There are over twenty different story modes for you to unlock and play through. Each one features a different character and their view of the Soul Society arc. Of course, Bleach fans will be extremely delighted with the new take on the events of the Soul Society arc through the eyes of series staples like Orihime and undervalued characters like Ganju, who seems to have misplaced his pig. In any case, each story mode clocks at about two hours gameplay each (give or take with skill and different "paths" taken), so believe it or not, you've got a 50+ hour game on your hands. And that's just the story mode!

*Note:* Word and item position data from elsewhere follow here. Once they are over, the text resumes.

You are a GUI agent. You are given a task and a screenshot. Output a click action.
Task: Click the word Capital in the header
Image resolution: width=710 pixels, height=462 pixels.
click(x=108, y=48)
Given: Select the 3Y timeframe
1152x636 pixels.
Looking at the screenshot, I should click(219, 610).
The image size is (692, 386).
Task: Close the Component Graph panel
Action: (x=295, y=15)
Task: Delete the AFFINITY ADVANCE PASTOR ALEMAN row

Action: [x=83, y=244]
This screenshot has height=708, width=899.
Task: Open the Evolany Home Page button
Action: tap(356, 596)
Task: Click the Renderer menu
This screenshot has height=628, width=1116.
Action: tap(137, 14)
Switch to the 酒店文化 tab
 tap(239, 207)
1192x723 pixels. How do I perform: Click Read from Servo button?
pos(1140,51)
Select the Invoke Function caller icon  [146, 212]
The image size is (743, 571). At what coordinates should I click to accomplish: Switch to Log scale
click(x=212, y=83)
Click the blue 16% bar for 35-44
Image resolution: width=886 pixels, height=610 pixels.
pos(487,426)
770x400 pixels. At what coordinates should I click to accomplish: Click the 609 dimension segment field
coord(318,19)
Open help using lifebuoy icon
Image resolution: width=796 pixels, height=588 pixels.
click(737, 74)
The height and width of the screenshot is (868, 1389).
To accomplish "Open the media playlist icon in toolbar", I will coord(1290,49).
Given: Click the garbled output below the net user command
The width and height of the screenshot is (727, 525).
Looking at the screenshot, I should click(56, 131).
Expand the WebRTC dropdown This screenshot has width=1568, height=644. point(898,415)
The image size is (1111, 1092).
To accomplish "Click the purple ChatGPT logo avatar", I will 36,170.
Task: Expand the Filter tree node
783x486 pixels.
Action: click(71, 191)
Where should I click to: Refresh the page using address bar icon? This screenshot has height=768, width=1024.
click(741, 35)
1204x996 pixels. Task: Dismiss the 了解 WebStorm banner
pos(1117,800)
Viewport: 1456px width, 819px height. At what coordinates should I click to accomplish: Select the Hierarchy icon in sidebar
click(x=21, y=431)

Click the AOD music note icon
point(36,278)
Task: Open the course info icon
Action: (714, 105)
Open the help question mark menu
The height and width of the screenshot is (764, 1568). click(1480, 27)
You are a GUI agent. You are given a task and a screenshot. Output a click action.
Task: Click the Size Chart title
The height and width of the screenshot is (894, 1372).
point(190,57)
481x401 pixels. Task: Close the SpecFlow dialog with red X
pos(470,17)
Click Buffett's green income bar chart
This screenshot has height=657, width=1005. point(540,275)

As I said in the beginning, there's much more to this game than the story mode. The next mode you'll have the pleasure of conquering is the arcade mode. This mode may sound simple, and for the most part, it really is. You just pick a character and then you're off to fight through several progressively harder foes. It's not too deep, but I highly recommend jumping into this one to hone your skills before trying to tackle some of the more advanced levels in story mode. But let's say you want a challenge. Well, there's a mode here for that too. Challenge mode has you performing several very challenging moves in rapid succession. So again, this is another mode that can help bolster you up for one of the other modes of play.
Then there's the piece de resistance: The multiplayer modes. There are many ways to play Bleach: The Blade of Fate with a crowd. You can download play over local wireless either multi-cart or single cart. You'll have a few more options at your disposal if you play multi-cart, but fret not if you don't have friends who like Bleach, because the single-cart play is just as satisfying. The real glory for the multiplayer modes comes in the form of a very extensive and intricate online play system.